The functions, if implemented in the form of software functional units and sold or used as a stand-alone product, may be stored in a computer readable storage medium. Based on such understanding, the technical solution of the present invention may be embodied in the form of a software product, which is stored in a storage medium and includes instructions for causing a computer device (which may be a personal computer, a server, or a network device) to execute all or part of the steps of the method according to the embodiments of the present invention. And the aforementioned storage medium includes: a U-disk, a removable hard disk, a Read-Only Memory (ROM), a Random Access Memory (RAM), a magnetic disk or an optical disk, and other various media capable of storing program codes.

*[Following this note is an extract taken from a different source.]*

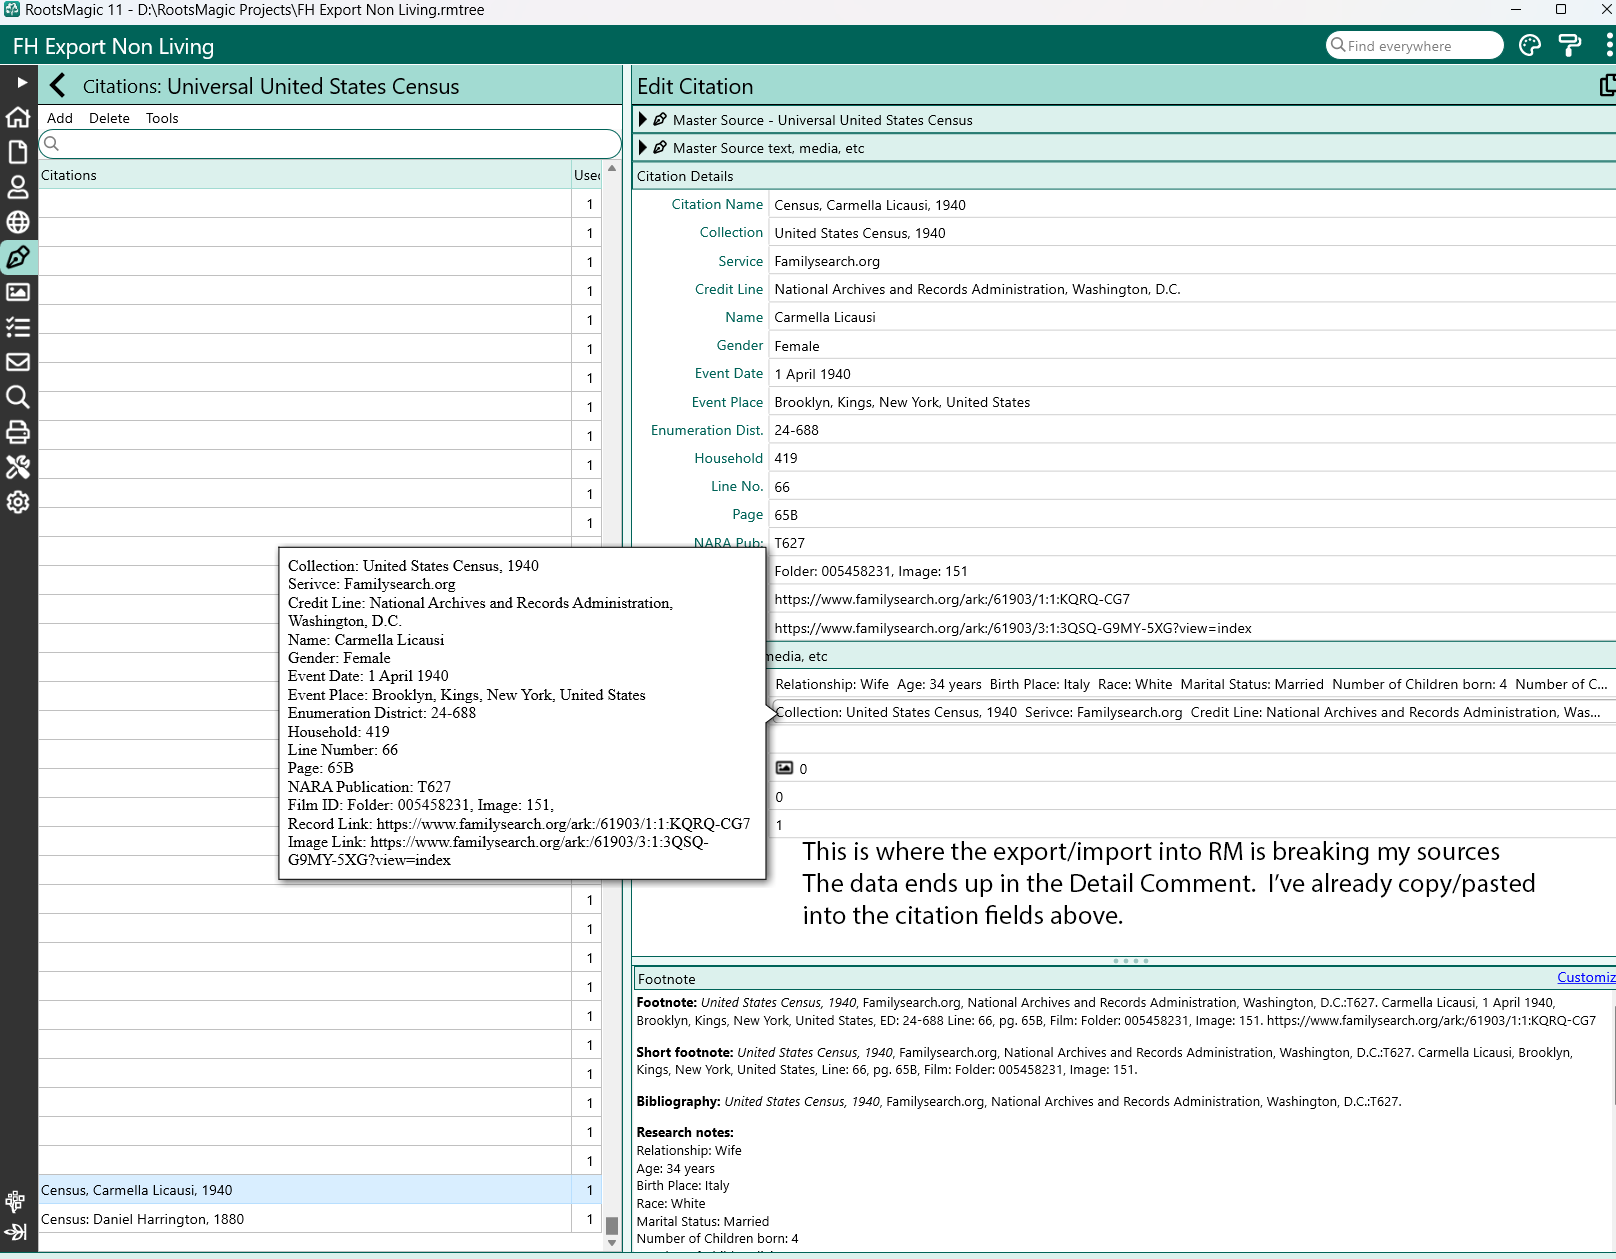Screen dimensions: 1616x1259
Task: Open the color theme palette icon
Action: (1529, 45)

In the description of the present invention, it should be noted that the terms "center", "upper", "lower", "left", "right", "vertical", "horizontal", "inner", "outer", etc., indicate orientations or positional relationships based on the orientations or positional relationships shown in the drawings, and are only for convenience of description and simplicity of description, but do not indicate or imply that the device or element being referred to must have a particular orientation, be constructed and operated in a particular orientation, and thus, should not be construed as limiting the present invention. Furthermore, the terms "first," "second," and "third" are used for descriptive purposes only and are not to be construed as indicating or implying relative importance.

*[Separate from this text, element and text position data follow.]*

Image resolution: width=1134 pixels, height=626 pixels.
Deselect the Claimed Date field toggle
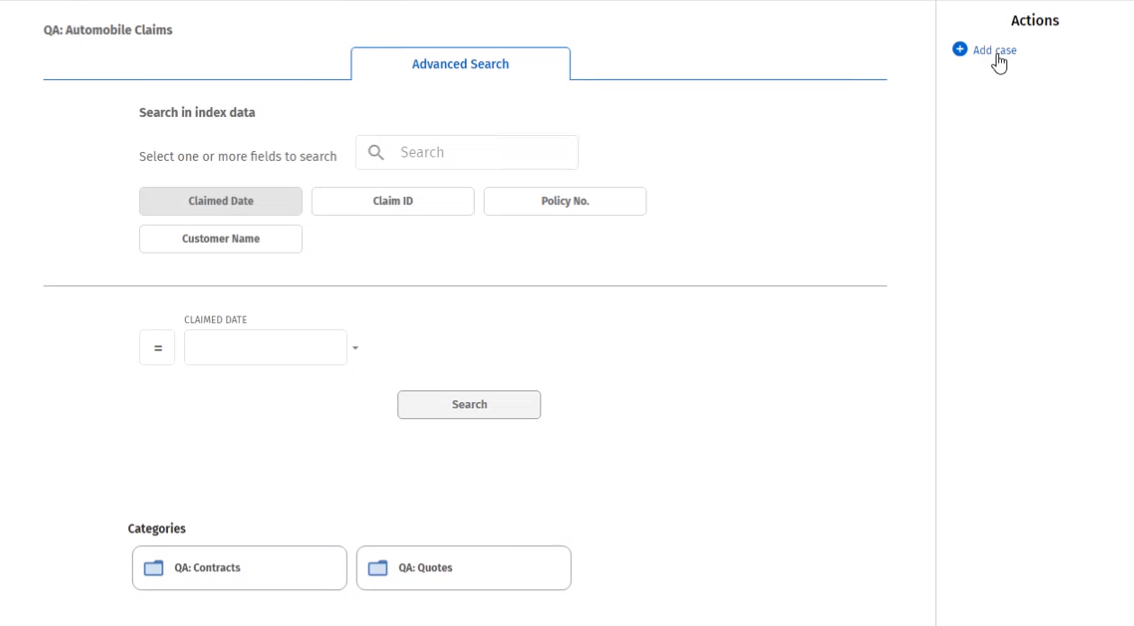pyautogui.click(x=220, y=201)
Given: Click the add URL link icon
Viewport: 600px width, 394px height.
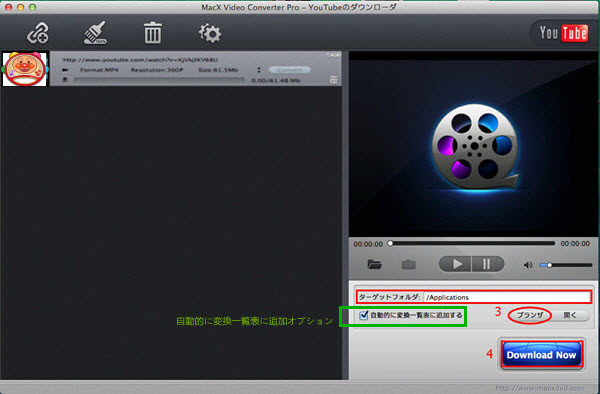Looking at the screenshot, I should coord(38,33).
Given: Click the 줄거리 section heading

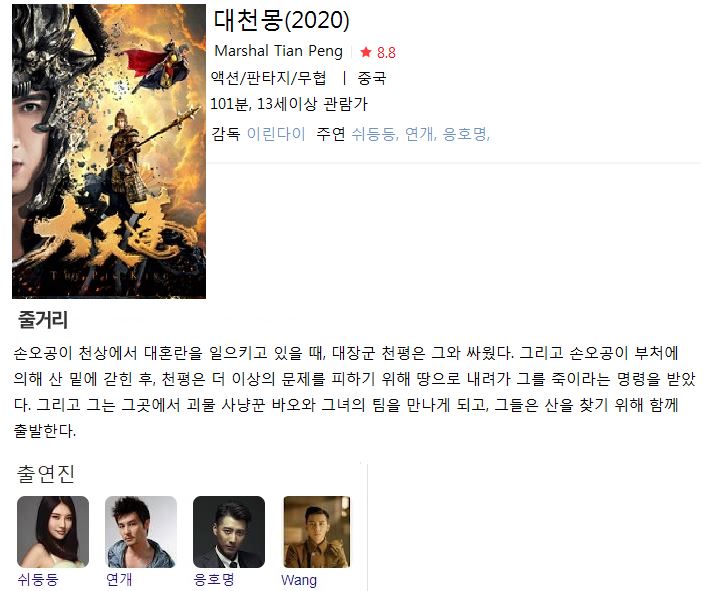Looking at the screenshot, I should [43, 320].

Finally, it should be noted that: the above-mentioned embodiments are only specific embodiments of the present invention, which are used for illustrating the technical solutions of the present invention and not for limiting the same, and the protection scope of the present invention is not limited thereto, although the present invention is described in detail with reference to the foregoing embodiments, those skilled in the art should understand that: any person skilled in the art can modify or easily conceive the technical solutions described in the foregoing embodiments or equivalent substitutes for some technical features within the technical scope of the present disclosure; such modifications, changes or substitutions do not depart from the spirit and scope of the embodiments of the present invention, and they should be construed as being included therein. Therefore, the protection scope of the present invention shall be subject to the protection scope of the appended claims.